- YOUR GOAL
Nothing but the lines from the one containing "Breakfast (686, 2443)" through the last line of the data below should be returned, each copied exactly.

Stored data:
----
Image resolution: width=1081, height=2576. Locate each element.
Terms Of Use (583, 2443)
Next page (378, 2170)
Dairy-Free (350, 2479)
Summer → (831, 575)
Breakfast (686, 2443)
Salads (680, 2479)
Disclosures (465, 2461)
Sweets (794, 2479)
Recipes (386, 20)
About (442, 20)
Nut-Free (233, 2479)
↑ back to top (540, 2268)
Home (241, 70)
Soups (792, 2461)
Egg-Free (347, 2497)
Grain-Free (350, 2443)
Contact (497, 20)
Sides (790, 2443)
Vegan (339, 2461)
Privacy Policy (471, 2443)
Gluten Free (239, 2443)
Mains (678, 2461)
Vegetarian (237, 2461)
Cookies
----
- TASK ANSWER
Breakfast (686, 2443)
Salads (680, 2479)
Disclosures (465, 2461)
Sweets (794, 2479)
Recipes (386, 20)
About (442, 20)
Nut-Free (233, 2479)
↑ back to top (540, 2268)
Home (241, 70)
Soups (792, 2461)
Egg-Free (347, 2497)
Grain-Free (350, 2443)
Contact (497, 20)
Sides (790, 2443)
Vegan (339, 2461)
Privacy Policy (471, 2443)
Gluten Free (239, 2443)
Mains (678, 2461)
Vegetarian (237, 2461)
Cookies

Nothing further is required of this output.